VEX Cache Simulation
VEX development system (VEX tool chain) provides the set of tools that allow application benchmarks compiled for a VEX target to be simulated on a host workstation. VEX tool chain is mainly used for architecture exploration, application development, and benchmarking. It includes very fast architectural simulation that uses a form of binary translation to convert VEX assembler files. When we simulate an application with vex simulator it can generate assembly files (see Figure  9 ), Assembly files are simulated and we get execution statistics including cache misses. The pcntl utility is used for this purpose. VEX links with a simple cache simulation library, which models a L1 instruction and data cache memory. The cache simulator is really a trace simulator, which is embedded in the same binary for performance reasons. The VEX simulator supports for gprof, when invokes with the "-mas_G". Gprof running in the host environment. At the end of simulation, four files are created, gmon.out containing profile data that include cache simulation, gmon-nocache.out containing profile data not include cache simulation, gmon-icache/gmondcache containing data for respectively only instruction and data cache statistcs (see Figure 10 ).VEX gmon-icache/gmondcache file contains complete details of instruction and data memory operations,stall cycles,cache hit rate, cache miss rate etc.

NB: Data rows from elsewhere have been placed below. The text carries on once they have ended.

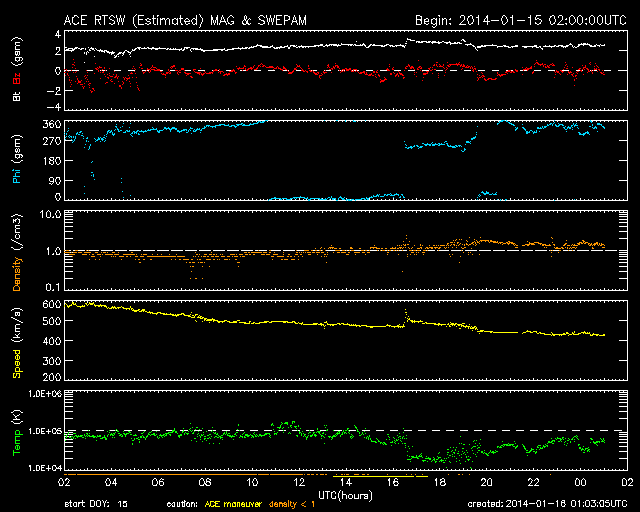
Task: Click the Phi (gsm) axis label
Action: click(16, 162)
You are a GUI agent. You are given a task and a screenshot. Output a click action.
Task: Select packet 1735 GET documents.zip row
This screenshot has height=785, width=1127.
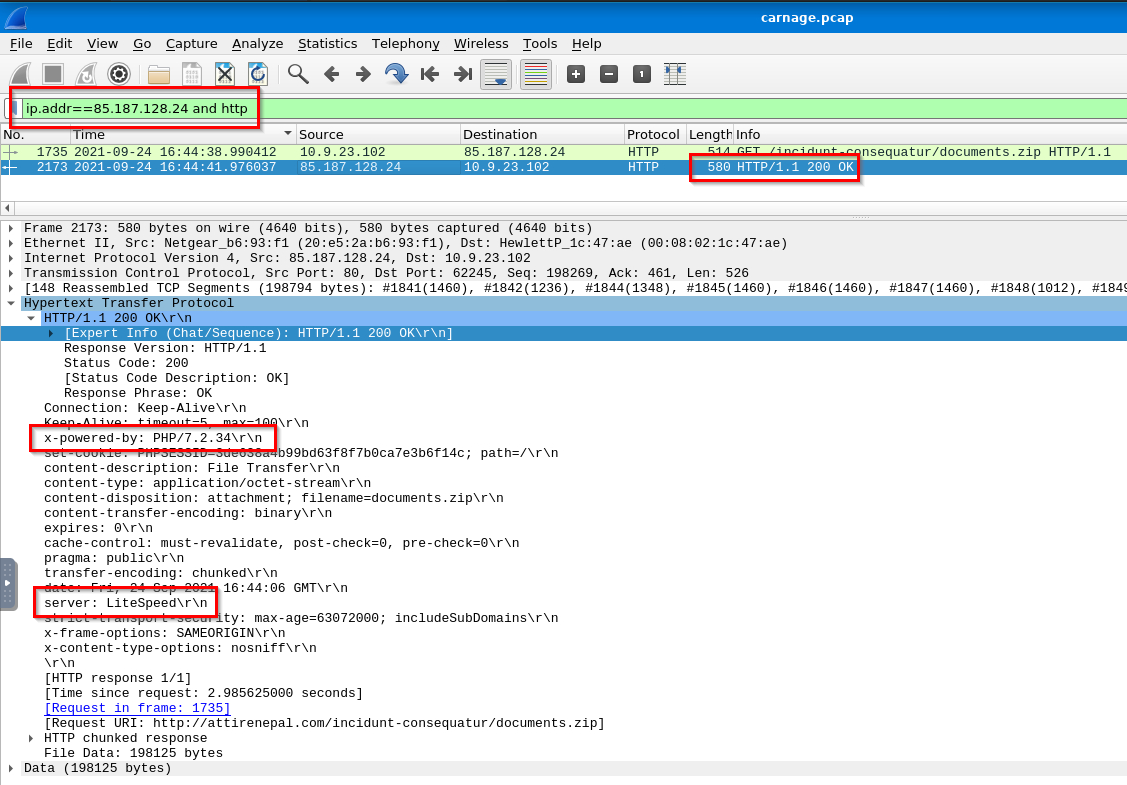coord(500,152)
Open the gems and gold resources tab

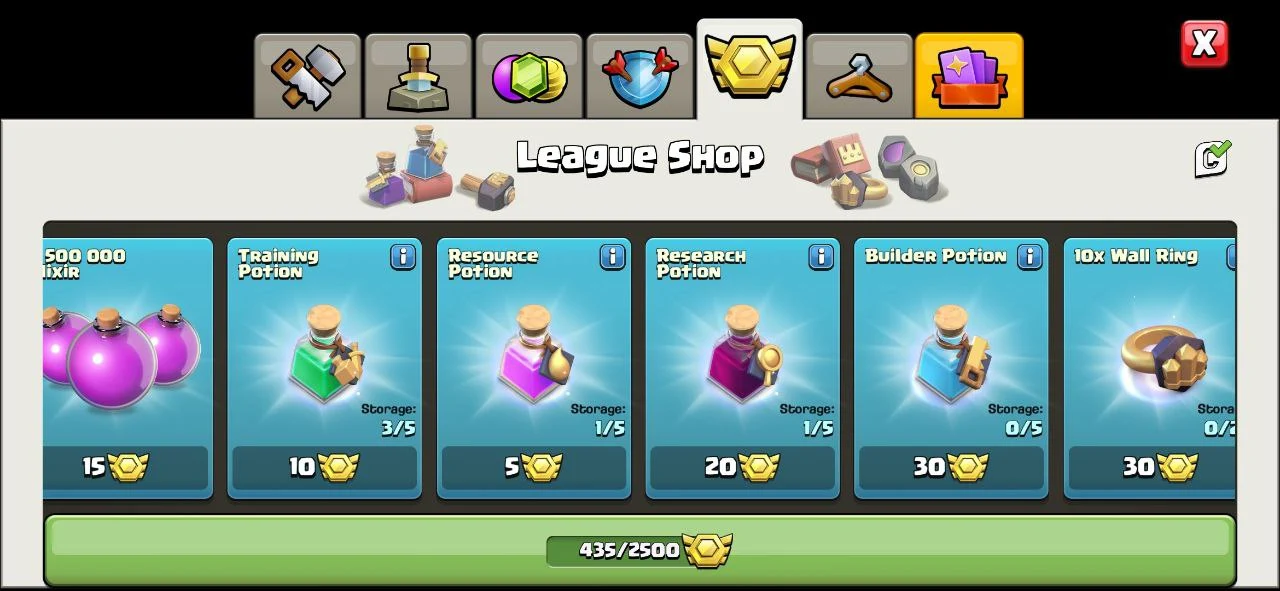tap(529, 76)
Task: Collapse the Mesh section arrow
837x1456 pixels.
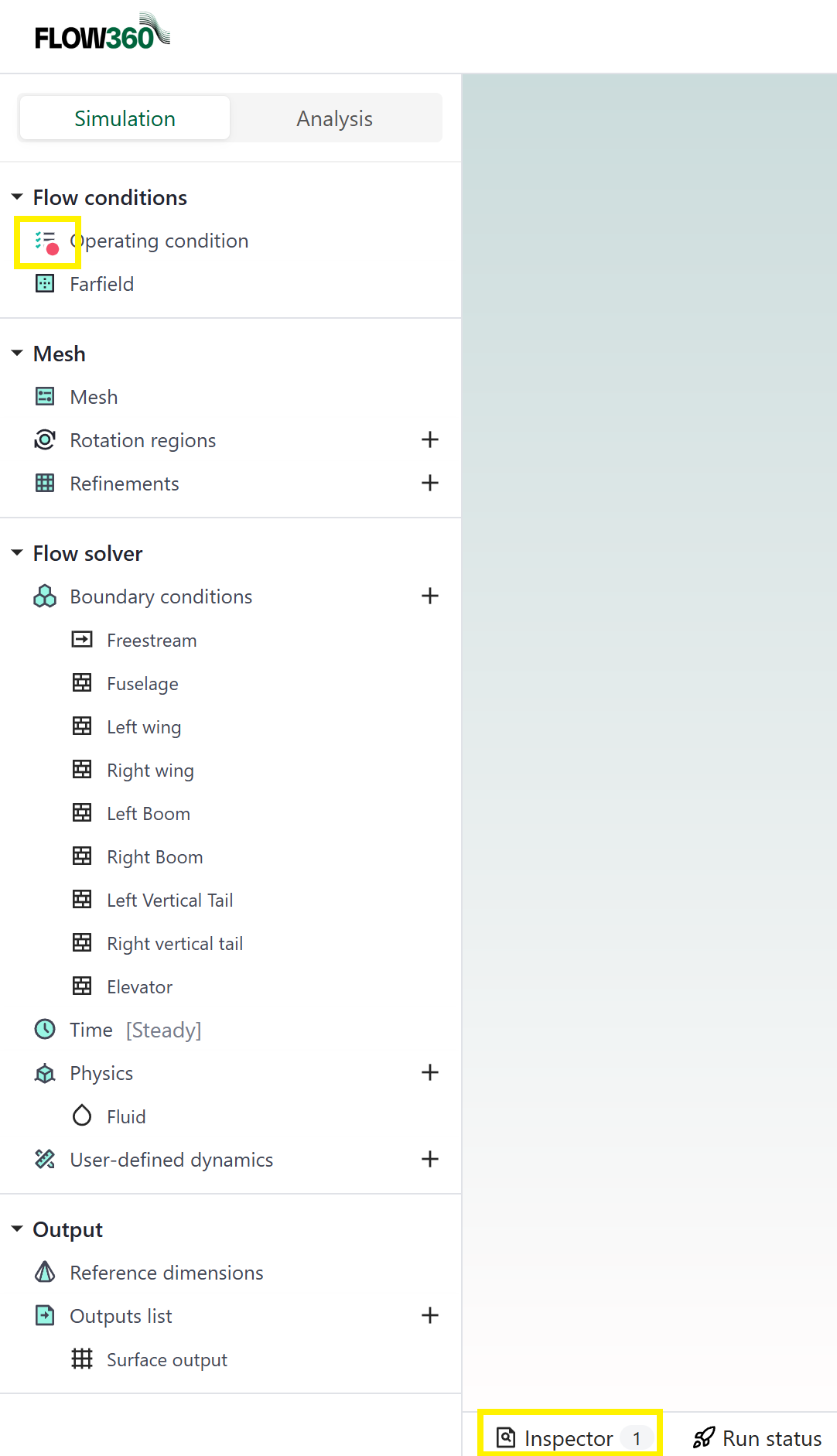Action: (17, 354)
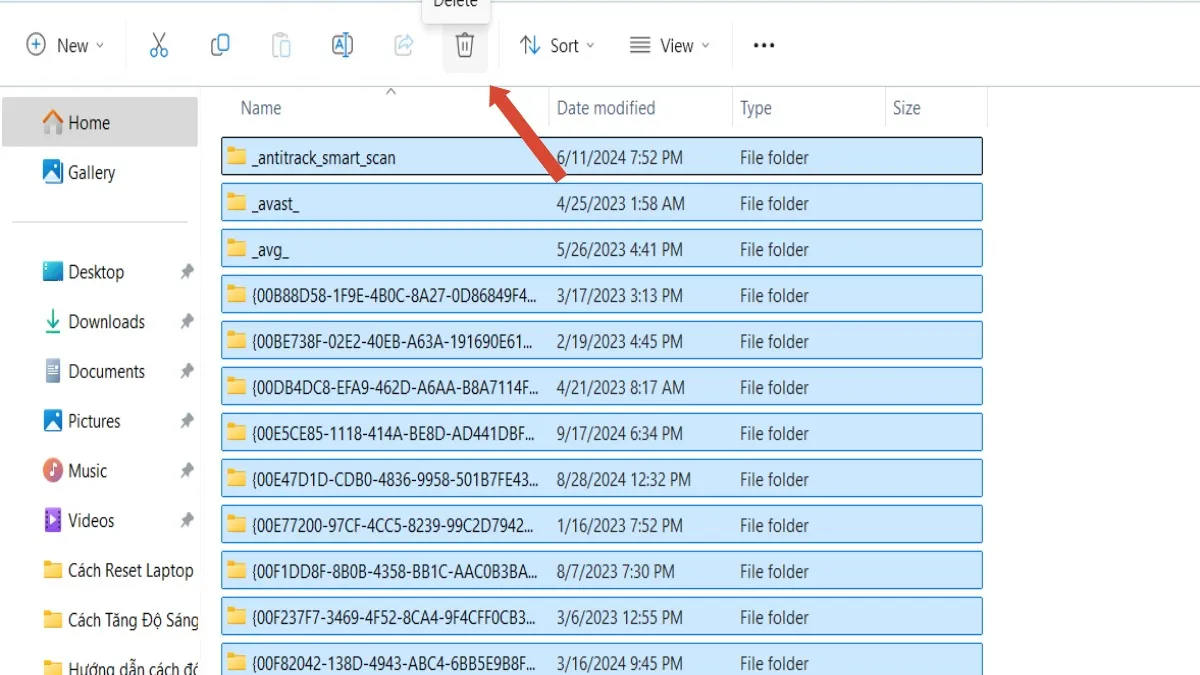Open the New dropdown menu
The width and height of the screenshot is (1200, 675).
pos(66,45)
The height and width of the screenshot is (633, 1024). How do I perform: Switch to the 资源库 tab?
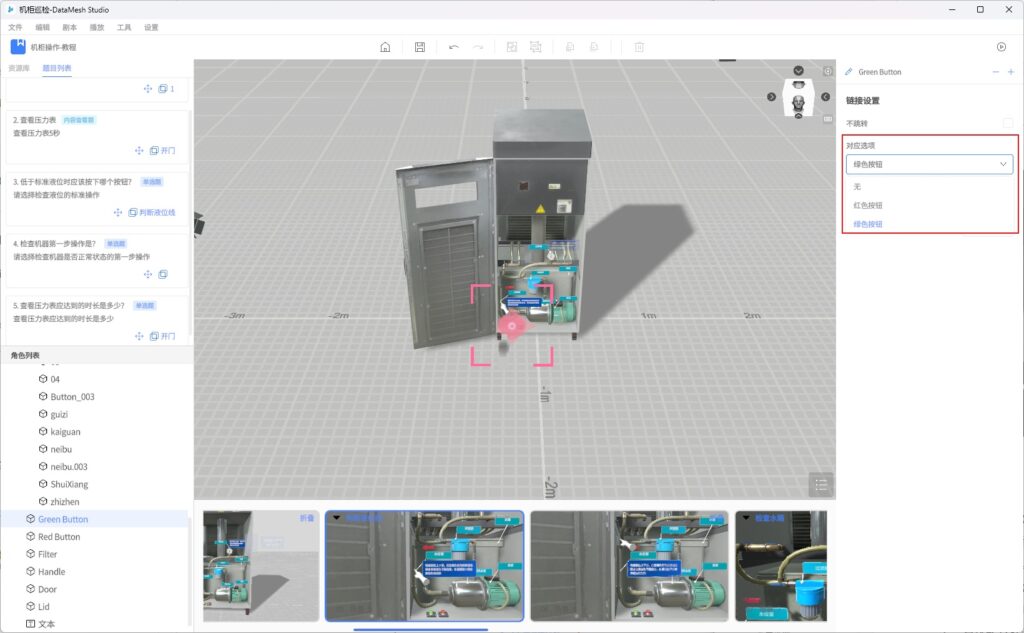tap(18, 68)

VEX output file containing the complete statistcis, such as cycles (total,execution,stall,operations,time), branch statistics (execution, taken, condition, unconditions), instruction memory statistics (estimated codesize, hits/misses) data memory statistics (hits/misses, bus conflicts), bus statistics (bandwidth usages fration), simulation speed (mips,simulation time) (see Figure 11 ). In VEX cache simulation process we have used various standard benchmarks applications and after simulation we can get I-Cache & D-cache results according to the total no. of instruction executed ( see table (2, 3) ) and analyzed the I-cache/ D-cache according to desire application (see Figure 12 ). 
CONCLUSION
ASIP simulators allows as the simulation of the cache memory design is an efficient manner. We have used ASIP simulators like SimpleScalar and VEX simulator performs target specific cache memory results. SimpleScalar is MIPS based architecture used in design space exploration, perform two level cache simulation.VEX defines a 32-bit clustered VLIW ISA is scalable and customizable to specific application and performs single level cache simulation. By the use of these ASIP simulators we have customized the memory configuration according to desire application and we can get complete details of I-Cache & D-cache according to the total no. of instructions executed.
ACKNOWLEDGMENTS
Our thanks to the SimpleScalar and VEX tool developer who has developed these simulators.